Anche musicalmente Rossana De Pace cerca di intrecciare la natura, la terra madre, espressa attraverso la world music e richiami ancestrali, con il suo mondo personale, intimo, descritto ricorrendo alla canzone d’autore. «Voglio mischiare due mondi. Non è un’impresa semplice, talvolta i linguaggi sono in contrasto. La canzone Sì nel cuore, no nella vita può sembrare un brano pop, ma le scale armoniche appartengono ad altri mondi e l’impostazione vocale è popolare».
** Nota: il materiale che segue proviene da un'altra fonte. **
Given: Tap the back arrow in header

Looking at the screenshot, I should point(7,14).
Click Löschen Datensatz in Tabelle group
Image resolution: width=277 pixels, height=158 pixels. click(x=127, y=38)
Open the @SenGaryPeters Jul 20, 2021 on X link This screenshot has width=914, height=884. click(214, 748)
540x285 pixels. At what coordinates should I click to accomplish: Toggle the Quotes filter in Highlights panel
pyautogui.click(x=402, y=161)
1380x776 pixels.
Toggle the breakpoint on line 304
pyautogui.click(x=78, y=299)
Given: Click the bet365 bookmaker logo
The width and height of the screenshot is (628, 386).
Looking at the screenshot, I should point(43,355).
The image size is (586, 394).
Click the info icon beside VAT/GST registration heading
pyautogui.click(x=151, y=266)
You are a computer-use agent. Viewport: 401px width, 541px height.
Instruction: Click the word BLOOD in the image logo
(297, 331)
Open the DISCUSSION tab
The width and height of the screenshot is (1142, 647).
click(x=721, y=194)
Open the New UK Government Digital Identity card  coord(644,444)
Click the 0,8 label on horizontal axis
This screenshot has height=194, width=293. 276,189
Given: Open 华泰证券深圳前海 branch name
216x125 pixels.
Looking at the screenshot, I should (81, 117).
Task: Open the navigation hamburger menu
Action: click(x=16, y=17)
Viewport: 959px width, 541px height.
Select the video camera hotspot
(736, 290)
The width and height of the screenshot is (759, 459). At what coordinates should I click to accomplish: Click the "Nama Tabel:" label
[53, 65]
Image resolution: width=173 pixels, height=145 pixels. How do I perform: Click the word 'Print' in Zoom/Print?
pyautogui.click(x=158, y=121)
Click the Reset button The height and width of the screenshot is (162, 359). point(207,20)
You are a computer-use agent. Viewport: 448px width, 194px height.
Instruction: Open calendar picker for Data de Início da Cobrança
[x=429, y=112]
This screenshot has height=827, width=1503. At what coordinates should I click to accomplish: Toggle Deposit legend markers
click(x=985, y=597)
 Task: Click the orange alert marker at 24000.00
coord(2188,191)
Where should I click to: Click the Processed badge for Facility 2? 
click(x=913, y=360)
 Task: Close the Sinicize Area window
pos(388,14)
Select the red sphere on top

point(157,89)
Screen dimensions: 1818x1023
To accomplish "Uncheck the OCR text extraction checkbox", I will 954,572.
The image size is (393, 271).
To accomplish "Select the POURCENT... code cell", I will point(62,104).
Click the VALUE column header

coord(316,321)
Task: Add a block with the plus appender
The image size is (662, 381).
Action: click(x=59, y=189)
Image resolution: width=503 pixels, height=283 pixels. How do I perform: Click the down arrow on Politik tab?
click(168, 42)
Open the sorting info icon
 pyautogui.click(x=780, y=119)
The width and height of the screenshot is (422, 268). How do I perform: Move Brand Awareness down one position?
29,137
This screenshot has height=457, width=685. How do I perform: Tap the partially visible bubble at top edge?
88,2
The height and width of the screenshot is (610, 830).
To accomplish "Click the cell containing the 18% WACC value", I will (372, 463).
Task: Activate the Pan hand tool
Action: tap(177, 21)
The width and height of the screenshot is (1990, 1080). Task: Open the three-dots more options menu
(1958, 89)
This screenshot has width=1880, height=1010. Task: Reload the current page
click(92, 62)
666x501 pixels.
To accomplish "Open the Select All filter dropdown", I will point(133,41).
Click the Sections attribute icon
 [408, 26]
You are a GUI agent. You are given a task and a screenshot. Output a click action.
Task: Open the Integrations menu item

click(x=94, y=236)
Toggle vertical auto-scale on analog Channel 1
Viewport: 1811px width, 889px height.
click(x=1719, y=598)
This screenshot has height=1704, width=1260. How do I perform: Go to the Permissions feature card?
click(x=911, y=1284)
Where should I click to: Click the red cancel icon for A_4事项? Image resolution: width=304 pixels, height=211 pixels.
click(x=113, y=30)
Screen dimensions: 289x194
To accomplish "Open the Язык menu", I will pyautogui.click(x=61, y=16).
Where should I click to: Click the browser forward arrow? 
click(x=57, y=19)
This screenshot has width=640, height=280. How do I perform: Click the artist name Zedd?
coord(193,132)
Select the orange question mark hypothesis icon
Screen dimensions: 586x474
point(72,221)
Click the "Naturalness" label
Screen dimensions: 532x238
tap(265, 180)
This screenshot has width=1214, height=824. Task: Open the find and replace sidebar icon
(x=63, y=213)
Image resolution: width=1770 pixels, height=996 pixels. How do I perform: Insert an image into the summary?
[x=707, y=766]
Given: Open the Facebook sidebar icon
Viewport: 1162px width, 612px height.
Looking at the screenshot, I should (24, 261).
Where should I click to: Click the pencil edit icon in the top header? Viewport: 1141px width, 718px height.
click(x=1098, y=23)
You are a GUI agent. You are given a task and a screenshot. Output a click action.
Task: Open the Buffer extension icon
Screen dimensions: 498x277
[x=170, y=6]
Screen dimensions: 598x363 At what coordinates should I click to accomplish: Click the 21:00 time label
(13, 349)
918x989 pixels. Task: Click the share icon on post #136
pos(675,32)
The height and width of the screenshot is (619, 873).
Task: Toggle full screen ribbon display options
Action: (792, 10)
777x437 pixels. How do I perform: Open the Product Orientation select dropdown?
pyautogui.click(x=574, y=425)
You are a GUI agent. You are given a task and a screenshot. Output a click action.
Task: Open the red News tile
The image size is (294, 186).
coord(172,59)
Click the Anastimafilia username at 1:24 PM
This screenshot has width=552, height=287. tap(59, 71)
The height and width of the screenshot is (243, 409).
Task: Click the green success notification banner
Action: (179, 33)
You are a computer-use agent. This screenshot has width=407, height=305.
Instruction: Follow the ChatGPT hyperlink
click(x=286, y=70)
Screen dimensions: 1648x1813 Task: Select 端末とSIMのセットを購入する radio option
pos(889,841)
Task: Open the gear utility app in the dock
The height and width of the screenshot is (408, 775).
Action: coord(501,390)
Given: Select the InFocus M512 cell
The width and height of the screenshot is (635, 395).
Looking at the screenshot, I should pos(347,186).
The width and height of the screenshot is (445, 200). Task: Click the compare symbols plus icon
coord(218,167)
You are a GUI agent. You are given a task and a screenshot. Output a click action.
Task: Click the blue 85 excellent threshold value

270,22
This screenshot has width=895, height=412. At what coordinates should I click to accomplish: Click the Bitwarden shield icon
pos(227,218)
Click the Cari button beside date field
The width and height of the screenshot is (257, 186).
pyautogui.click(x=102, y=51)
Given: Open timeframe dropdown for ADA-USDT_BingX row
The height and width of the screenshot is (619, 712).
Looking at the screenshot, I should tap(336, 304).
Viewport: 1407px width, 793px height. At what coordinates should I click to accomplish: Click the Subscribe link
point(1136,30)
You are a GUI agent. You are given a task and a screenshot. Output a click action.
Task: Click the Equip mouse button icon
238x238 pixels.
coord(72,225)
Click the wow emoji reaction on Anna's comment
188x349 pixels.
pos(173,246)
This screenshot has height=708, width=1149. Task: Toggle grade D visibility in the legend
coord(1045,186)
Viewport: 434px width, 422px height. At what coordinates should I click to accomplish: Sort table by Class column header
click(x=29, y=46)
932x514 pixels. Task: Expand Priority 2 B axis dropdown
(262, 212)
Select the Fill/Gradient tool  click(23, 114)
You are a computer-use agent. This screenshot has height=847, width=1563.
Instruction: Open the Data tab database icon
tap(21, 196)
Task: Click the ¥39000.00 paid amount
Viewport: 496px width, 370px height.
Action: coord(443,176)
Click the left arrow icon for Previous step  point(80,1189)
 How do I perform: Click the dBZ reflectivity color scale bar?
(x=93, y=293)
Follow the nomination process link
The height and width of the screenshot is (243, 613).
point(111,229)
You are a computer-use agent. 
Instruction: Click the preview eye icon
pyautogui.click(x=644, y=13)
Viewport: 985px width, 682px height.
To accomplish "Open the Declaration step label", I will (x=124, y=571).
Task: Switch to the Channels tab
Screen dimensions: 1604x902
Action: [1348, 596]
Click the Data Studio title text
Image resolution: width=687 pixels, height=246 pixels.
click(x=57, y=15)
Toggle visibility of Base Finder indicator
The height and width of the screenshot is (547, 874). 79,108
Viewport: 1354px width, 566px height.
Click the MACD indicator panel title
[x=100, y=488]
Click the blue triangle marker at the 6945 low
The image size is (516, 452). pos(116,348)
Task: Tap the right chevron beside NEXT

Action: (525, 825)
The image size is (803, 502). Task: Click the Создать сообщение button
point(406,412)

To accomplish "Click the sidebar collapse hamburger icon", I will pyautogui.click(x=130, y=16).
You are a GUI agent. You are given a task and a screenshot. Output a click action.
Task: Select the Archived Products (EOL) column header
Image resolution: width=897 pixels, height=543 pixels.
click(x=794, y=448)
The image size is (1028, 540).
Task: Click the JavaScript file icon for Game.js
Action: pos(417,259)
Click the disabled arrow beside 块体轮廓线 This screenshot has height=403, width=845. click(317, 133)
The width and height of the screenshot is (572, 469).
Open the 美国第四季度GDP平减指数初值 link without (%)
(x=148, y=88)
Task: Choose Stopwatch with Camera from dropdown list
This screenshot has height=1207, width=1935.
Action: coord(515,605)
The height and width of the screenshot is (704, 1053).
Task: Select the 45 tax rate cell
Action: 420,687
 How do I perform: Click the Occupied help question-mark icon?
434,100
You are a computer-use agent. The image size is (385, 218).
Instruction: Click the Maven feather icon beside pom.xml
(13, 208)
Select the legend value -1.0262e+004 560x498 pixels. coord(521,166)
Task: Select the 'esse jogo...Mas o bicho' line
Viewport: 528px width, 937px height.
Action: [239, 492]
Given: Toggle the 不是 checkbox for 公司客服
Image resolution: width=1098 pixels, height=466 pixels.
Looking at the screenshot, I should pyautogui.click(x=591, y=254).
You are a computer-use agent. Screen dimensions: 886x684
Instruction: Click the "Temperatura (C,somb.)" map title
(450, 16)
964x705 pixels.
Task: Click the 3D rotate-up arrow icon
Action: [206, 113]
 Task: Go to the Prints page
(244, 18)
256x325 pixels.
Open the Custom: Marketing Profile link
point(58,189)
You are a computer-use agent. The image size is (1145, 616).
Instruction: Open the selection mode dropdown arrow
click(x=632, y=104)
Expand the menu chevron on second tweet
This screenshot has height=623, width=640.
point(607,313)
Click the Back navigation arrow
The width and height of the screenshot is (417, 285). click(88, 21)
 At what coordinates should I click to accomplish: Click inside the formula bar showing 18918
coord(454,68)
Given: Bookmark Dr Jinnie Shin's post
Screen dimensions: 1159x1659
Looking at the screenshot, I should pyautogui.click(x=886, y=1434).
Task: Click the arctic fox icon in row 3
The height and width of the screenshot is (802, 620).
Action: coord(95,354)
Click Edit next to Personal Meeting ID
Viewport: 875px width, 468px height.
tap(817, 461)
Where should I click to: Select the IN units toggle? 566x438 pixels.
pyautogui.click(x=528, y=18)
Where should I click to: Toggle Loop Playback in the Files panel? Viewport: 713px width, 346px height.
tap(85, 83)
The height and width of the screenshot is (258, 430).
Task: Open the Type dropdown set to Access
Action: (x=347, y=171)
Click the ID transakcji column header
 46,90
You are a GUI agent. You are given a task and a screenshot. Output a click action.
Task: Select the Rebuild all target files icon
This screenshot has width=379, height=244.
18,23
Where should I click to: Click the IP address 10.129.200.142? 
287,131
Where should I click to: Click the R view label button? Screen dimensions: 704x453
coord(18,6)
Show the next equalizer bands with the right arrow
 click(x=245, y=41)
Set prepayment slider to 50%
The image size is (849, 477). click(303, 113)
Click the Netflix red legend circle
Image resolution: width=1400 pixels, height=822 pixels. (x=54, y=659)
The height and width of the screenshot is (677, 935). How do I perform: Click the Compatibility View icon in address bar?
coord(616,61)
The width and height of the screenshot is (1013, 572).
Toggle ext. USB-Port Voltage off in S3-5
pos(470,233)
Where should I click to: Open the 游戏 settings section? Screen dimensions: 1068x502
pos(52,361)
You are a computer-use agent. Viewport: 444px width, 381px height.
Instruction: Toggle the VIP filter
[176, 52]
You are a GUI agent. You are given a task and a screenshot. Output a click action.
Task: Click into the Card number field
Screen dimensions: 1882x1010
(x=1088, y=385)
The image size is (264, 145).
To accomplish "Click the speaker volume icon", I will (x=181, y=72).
Nelle movenze sul palco, esteticamente, nel modo di vestire e nella presenza, Rossana De Pace può ricordare Florence and The Machine, vicinanza che ammette, ma il suo punto di riferimento è soprattutto Silvia Pérez Cruz, cantante di fado, «molto teatrale, che con la voce riesce a descrivere i sentimenti. Anch’io lavoro molto sulla voce come strumento». Nel suo background culturale ci sono anche Napoli e la musica mediterranea «e poi le mie radici: le feste di paese a Mottola, il suono delle bande mi ha influenzato molto. Il sentimento ancestrale».
Alla cantautrice pugliese piace sperimentare. Non soltanto con la voce. Sul palco suona il basso, la chitarra elettrica e varie stregonerie elettroniche. Accanto al progetto solista, porta avanti altre esperienze strumentali, così come è parte di un collettivo femminista ed è coinvolta in un progetto di videoarte con al centro sempre l’uomo e la natura. Quella Terra Madre, alla quale si rivolge quasi in preghiera in un finale epico, molto coinvolgente ed emozionante. «È stato il primo brano che ho scritto», spiega. «Nasce proprio dal desiderio di essere libera. La Terra Madre è il luogo dove tornare, il luogo che ti accoglie sempre. È un concetto romantico».
Questa terra accogliente è la Puglia, dove Rossana De Pace ha trovato il sostegno di Puglia Sounds per portare avanti il suo progetto e concretizzare tutti quei premi e quelle coppe che hanno costellato la sua gavetta musicale cominciata per gioco a 8 anni. «Adesso insegno, scrivo e suono. Posso davvero pensare alla musica come lavoro».